L’innesco per incendiare i due tir è stato trovato sotto un terzo mezzo pesante, una volta spostato La titolare e il compagno ascoltati dai carabinieri di Ortona: «Mai ricevuto avvertimenti o minacce»
ORTONA . «Non abbiamo ricevuto alcun avvertimento o minaccia che potesse far presagire un gesto simile». È quanto avrebbe riferito ieri mattina Rosalba Bucco, la titolare della ditta di autotrasporti i cui tir sono andati a fuoco nella tarda serata di sabato a Ortona. La donna e il compagno, Dino Paludi, sono stati ascoltati dai carabinieri della locale compagnia che indagano sull’episodio avvenuto in contrada Villa Magna. Non ci sono dubbi sulla natura dolosa: i due camion bruciati si trovavano a diversi metri di distanza e le fiamme si erano sviluppate quasi contemporaneamente.
Non solo: vicino allo pneumatico di un terzo mezzo pesante che il proprietario è riuscito a spostare una volta giunto sul posto, è stata rinvenuta una spugnetta imbevuta di benzina dentro una busta, scoperta quando il veicolo è stato messo in un altro punto. È presumibile che la stessa metodologia di innesco sia stata usata per appiccare le fiamme sui due tir distrutti.
Complessivamente, il rogo ha danneggiato anche una cisterna vuota, la cabina di un camion e un semirimorchio. Secondo una prima stima, i danni ammonterebbero ad almeno 50mila euro. Nella zona in cui si è verificato l’attentato incendiario non sono presenti sistemi di videosorveglianza che possano aver ripreso l’autore del gesto.
L’incendio è divampato poco prima delle 22 di sabato in contrada Villa Magna, a Ortona, che ha distrutto due tir parcheggiati lungo la strada, ha danneggiato altri mezzi e distrutto un cavo elettrico lasciando la zona al buio.
Un rogo domato nella notte intorno alle 2 dai vigili del fuoco di Chieti e di Ortona, arrivati sul posto con diversi uomini e automezzi. La spugnetta, come detto, è stata trovata vicino allo pneumatico di un terzo camion che il proprietario, giunto sul posto, è riuscito a spostare.
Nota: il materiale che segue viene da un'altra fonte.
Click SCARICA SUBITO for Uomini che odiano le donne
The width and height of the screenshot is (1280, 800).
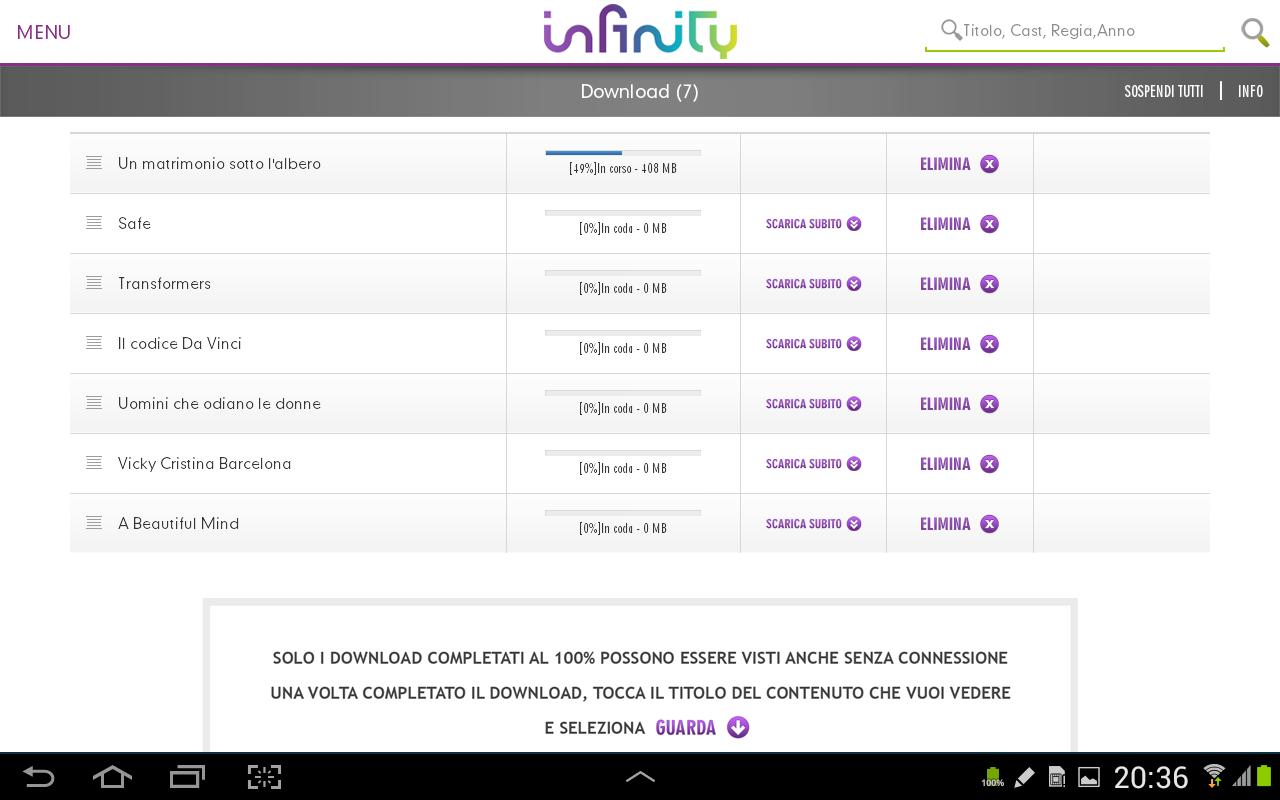tap(804, 403)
Uno dei mezzi andato a fuoco era posteggiato a ridosso del cavalcavia sotto la Statale 16, strada che a causa delle fiamme alte e del fumo è stata chiusa per alcune ore, con il traffico deviato lungo la Provinciale.
Le operazioni di spegnimento sono state seguite anche dal sindaco Leo Castiglione che, informato dei fatti, si è recato personalmente sul posto.
Ieri mattina i carabinieri sono tornati sul posto per un sopralluogo; nella zona, in cui sono presenti case isolate e non ci sono attività commerciali, non ci sono, come detto, telecamere di videosorveglianza. Nella zona veniva percepito ancora l’odore acre del rogo, mentre i tir stazionavano nel punto dell’incendio.
La ditta di autotrasporti, che lì ha un capannone con un’officina, nel passato aveva già subito un paio di incendi. I carabinieri hanno sentito, oltre ai titolari, anche un residente che quando la zona è rimasta al buio ha visto le fiamme e ha dato l'allarme.
Le indagini sono coordinate dal sostituto procuratore di Chieti, Marika Ponziani: al momento si procede a carico di ignoti.